> _GIVEN PASSAGE_:
================================

# Sticky  Our HFEA Speech documents! Free for download



## Anthony Reid (Jan 1, 2002)

Hi Everyone,

My speech at the HFEA confreence was limited to 15 minutes, and this means that I couldnt say all of what I wanted to.

I have however compiled responses from research I did and in addition to the presentation - I have offered the document to the clinics also. This allows us to put forward many more views!

The HFEA have requested a copy of the notes too.

I have attached the presentation and the research document for you to read.

It would be great if you could provide feedback.

Thanks to everyone who helped!

Tony
x


----------



## Charlies-Mum (May 25, 2005)

Excellent - well done Tony!


----------



## Fidget (Jan 27, 2005)

Tony,

Way to go, its great and no wonder it was well received

You did a sterling Job Boss man  

Debs
xx


----------



## Lou W (Nov 1, 2005)

Tony,

I think you have more than done us justice on this one. Thankyou so much for standing up and representing our side of the story. You must have been very brave and I know we all are so very grateful. 

The work you do is amazing - thanks for being so great!

Lou xx


----------



## Mel (Jan 1, 2002)

Had a phone call from Barts to congratulate Tony on a job well done and that ther were very inpressed with the way he put accross his presentation.

Mel
x


----------



## Anthony Reid (Jan 1, 2002)

Made Sticky.


----------



## Shezza (Sep 28, 2003)

Wow well done Tony 

You do an amazing job mate    Keep up the good work!!!

Love

Shez

xxxxxxxxxxxxx


----------



## weeble (Dec 5, 2005)

Well done Tony. Excellant presentation.   
Love
weeblexx


----------



## saphy75 (Mar 15, 2004)

Great Job Tony  give yourself a pat on the back 

seriously a massive thank you for everything you do for us all

pam xx


----------



## Anthony Reid (Jan 1, 2002)

I forgot to mention - Professor Bill Ledger pointed out that the two circles on the presentation could be testicals 

I can confirm that they are indeed circles!



Tony
x


----------



## Fidget (Jan 27, 2005)




----------



## saphy75 (Mar 15, 2004)




----------



## Charlies-Mum (May 25, 2005)

Mel - do you need help widening the doorframes for Tonys head?


----------



## Mel (Jan 1, 2002)

@Debby

What do you think?  

mel
x


----------



## Sue MJ (May 4, 2002)

Tony,

You did a grand job yesterday and It was great to be there to experience it first hand - Well Done!

Love,

Sue xxx


----------



## CTJ (Jan 13, 2005)

Tony 

Well done on the presentation, you have done a truly amazing job representing us.

I for one having nothing but admiration for the work you do.

================================

> _REQUIRED WORK_: According to the forum thread, how long was Tony's speech at the HFEA conference allowed to run?

> _DATASET CONTENT_:
================================

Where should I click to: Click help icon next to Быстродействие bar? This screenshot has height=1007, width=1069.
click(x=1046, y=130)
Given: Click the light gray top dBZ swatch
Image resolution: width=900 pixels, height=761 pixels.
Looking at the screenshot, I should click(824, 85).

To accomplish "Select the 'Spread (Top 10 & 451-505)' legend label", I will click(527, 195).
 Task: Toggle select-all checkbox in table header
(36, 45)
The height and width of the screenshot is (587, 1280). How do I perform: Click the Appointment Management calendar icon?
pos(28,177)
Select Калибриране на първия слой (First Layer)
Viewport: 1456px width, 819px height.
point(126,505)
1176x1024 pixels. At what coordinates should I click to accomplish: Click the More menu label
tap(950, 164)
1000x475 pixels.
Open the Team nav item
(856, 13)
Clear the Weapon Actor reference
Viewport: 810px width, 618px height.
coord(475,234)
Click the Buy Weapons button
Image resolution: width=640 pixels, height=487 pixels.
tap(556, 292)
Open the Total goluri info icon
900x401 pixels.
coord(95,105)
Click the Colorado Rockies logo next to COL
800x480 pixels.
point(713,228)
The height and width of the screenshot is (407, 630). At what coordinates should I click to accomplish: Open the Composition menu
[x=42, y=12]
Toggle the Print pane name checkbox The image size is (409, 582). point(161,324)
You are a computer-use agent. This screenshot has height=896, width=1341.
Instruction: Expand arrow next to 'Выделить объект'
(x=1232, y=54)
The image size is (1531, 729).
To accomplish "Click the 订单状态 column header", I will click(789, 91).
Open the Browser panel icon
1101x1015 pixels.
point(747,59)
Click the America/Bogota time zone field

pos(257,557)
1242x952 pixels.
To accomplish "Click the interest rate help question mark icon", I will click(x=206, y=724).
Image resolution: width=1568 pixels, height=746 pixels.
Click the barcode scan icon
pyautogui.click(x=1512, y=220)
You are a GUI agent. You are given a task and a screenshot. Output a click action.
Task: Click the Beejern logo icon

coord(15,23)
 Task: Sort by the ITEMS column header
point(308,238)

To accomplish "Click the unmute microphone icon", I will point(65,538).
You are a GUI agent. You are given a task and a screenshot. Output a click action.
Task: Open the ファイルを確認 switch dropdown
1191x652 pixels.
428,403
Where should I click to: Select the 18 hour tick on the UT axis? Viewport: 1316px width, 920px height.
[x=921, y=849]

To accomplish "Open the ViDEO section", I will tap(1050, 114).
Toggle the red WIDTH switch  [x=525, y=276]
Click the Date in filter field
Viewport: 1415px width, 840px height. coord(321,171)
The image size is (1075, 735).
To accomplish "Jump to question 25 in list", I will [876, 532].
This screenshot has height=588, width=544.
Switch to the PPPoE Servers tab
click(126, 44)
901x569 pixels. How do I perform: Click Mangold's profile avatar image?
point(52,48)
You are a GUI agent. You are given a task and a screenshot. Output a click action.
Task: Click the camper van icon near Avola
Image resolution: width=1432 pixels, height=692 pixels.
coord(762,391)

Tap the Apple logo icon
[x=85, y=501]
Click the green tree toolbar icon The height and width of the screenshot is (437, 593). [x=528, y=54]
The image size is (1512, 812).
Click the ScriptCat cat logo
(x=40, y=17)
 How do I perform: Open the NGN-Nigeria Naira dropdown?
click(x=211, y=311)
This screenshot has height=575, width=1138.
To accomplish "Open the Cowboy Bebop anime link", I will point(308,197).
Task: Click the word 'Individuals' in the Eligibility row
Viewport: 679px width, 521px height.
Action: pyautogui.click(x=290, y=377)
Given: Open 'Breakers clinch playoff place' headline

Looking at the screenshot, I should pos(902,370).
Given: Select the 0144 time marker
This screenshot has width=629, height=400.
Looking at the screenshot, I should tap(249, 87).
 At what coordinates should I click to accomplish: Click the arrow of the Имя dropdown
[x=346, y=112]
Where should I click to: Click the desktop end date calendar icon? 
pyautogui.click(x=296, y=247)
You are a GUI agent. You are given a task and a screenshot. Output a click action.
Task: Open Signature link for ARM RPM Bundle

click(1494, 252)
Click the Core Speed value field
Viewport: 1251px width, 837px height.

================================

> _EXERCISE ANSWER_: 15 minutes.